If Valve makes ARM Linux work properly as a gaming/desktop OS, I will uhh hmm.
I will buy this thing.
I wonder if they’re still using Arch for the basis of this. Its ARM version is kinda not so great, although not terrible either.
This could be huge for ARM adoption on PC. Exciting stuff!
Been waiting for this vr headset to release for years, only to find they’ve used lcd’s instead of OLED screens. I’m so disappointed and pissed.
VR is the most expensive toy you will use for a couple of hours before getting bored of it.
I just checked and I’ve gotten over 100 hours out of mine so far.
Depends on what kind of person you are. I know of individuals who practically live in VR.
I guess that’s fair.
I found most VR games I tried to be shallow experiences. Resident Evil was cool but it made me feel motion sickness after about 30 minutes.
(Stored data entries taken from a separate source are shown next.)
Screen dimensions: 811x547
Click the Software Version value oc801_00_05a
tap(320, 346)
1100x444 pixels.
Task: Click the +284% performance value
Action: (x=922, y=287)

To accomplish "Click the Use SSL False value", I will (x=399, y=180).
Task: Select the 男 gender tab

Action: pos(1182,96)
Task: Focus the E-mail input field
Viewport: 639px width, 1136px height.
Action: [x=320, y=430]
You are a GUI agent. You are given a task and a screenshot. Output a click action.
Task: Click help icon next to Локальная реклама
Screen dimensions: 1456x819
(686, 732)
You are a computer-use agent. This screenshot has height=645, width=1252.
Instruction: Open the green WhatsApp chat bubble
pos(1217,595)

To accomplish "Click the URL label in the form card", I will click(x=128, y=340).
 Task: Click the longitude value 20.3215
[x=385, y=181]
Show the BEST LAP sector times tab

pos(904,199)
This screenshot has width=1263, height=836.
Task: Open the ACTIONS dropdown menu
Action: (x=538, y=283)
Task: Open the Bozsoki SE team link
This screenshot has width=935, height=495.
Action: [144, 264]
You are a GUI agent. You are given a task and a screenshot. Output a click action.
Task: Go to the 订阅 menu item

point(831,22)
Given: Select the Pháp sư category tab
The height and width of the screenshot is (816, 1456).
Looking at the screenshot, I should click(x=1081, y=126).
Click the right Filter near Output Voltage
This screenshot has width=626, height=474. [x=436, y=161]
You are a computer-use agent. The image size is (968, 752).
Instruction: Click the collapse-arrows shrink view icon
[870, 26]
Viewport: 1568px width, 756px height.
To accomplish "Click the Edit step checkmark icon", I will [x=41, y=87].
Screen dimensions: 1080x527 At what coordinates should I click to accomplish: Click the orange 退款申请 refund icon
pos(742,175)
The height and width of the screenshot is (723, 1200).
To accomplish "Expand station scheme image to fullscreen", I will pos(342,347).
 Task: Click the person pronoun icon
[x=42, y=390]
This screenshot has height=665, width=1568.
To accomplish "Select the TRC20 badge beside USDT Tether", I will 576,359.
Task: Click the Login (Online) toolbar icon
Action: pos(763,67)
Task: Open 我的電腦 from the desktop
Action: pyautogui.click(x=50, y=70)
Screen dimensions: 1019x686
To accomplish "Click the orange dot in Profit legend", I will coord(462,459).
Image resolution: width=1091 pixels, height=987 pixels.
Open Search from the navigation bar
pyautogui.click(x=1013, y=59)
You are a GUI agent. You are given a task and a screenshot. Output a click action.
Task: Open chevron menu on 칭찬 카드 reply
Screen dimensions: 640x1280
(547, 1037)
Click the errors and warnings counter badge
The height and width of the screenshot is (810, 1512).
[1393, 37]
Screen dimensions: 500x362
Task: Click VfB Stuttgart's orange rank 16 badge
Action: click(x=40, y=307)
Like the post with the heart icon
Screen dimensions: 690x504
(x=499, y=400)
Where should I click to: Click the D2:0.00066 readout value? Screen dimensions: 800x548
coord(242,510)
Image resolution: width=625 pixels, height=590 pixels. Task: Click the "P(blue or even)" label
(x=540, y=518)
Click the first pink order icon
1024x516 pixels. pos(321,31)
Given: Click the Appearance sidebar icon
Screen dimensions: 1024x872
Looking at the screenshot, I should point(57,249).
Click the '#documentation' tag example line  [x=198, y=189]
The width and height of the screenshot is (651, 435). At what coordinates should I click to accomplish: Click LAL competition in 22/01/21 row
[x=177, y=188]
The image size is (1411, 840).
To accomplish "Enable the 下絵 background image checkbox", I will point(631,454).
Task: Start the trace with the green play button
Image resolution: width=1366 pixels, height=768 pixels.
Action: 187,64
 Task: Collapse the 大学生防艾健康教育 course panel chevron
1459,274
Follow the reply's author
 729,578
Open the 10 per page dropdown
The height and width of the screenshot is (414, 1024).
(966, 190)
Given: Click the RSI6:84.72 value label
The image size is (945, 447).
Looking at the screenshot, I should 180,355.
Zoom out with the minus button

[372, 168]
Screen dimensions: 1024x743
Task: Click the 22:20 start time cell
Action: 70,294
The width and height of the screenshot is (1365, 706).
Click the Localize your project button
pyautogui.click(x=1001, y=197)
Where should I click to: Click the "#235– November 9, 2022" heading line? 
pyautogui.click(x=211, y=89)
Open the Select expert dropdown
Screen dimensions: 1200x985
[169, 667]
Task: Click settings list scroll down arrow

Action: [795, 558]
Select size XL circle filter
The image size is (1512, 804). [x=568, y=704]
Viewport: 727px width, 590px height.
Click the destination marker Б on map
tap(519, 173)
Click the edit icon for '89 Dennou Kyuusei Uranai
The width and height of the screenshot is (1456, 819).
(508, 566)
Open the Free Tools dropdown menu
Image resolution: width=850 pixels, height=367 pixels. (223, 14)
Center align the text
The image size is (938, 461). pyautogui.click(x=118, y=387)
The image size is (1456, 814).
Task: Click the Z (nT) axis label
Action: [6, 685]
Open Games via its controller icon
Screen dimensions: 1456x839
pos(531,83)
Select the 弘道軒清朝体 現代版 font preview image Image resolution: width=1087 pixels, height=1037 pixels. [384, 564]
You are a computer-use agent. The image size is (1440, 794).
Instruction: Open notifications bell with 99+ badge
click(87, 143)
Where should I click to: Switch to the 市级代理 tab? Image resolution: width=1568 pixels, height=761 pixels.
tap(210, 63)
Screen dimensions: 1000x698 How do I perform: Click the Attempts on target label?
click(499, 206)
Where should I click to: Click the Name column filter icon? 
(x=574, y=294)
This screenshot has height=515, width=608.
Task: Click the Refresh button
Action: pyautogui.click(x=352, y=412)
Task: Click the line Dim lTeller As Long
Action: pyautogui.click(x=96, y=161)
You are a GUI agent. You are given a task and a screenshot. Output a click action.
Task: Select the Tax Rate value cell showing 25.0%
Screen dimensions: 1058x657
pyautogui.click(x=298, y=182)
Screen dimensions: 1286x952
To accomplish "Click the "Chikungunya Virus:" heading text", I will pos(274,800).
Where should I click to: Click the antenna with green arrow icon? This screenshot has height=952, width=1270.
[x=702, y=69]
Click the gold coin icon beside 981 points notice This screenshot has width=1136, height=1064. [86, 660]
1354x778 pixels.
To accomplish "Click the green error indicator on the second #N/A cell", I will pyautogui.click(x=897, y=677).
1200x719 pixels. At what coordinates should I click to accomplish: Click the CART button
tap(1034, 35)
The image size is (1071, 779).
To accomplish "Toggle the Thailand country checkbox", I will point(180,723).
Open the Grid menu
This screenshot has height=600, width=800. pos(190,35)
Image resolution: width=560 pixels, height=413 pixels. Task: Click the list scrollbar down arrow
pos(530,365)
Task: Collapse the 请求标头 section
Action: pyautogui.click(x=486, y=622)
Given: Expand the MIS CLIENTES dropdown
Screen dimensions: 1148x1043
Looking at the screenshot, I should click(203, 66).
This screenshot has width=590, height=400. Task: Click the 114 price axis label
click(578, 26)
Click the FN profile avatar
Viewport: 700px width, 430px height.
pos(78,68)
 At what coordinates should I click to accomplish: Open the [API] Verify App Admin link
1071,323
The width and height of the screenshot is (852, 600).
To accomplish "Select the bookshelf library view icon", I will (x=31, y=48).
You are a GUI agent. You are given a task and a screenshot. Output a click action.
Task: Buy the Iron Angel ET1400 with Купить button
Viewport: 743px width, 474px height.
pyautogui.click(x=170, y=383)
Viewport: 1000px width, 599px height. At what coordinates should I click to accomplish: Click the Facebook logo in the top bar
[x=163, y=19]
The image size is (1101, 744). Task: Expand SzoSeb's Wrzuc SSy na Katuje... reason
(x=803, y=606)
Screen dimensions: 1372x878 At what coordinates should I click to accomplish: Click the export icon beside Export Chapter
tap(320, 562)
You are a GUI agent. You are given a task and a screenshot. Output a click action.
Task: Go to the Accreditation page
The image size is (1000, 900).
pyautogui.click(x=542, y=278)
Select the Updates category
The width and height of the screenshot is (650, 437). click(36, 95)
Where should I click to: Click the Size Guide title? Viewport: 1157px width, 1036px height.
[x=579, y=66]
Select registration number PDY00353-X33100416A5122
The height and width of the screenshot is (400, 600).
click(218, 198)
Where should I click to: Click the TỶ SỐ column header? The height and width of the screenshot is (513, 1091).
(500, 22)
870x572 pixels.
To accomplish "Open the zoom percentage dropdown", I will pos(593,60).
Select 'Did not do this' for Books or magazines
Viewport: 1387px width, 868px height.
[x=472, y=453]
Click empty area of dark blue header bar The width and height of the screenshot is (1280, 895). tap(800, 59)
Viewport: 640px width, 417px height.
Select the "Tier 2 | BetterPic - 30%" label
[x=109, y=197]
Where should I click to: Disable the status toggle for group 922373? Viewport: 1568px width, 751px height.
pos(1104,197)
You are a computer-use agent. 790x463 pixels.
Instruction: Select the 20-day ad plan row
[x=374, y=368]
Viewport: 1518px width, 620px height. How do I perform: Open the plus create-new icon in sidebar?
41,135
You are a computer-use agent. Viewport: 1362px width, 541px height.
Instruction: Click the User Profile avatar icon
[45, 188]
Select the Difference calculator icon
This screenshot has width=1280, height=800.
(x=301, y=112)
It’s much better for games that were designed around VR in mind.
Some of my personal favorite recommendations:
- Beat Saber
- Super Hot
- I Expect you to Die (trilogy)
- Half Life Alyx
- The Myst and Riven remakes
I’ll probably use VR mostly to play sims. Elite Dangerous, X4, I also have a few racing sims.
But ultimately depends on the price. I’m not going to sell my organs for what is essentially a really cool immersive gimmick.
I’ll buy the VR headset if, as well as streaming games, you can also play video/mirror your desktop. I know that’s not the market they’re going for, but it seems to me that those are the main use-cases of VR headsets aside from gaming and to my non-tech way of thinking it doesn’t seem harder than streaming a game.
Yes but …
no hand tracking no color passthrough no hardware upgrade no WebXR no new VR proper contentStill, it’s good obviously, not having to rely on BigTech. This was also possible before though as I pointed out in https://lemmy.ml/post/38899489/22202786 with e.g. Lynx XR1, as a rooted Android standalone HMD with no account required.
Anyway IMHO the big questions for VR on Linux more broadly is what changes upstream on KDE in terms of immersive UX? Is KDE Plasma becoming a VR graphical shell? Does it have 3D widgets? Does it impact freedesktop in any way?
(copy of https://lemmy.ml/post/38899489/22202838 as I posted there first)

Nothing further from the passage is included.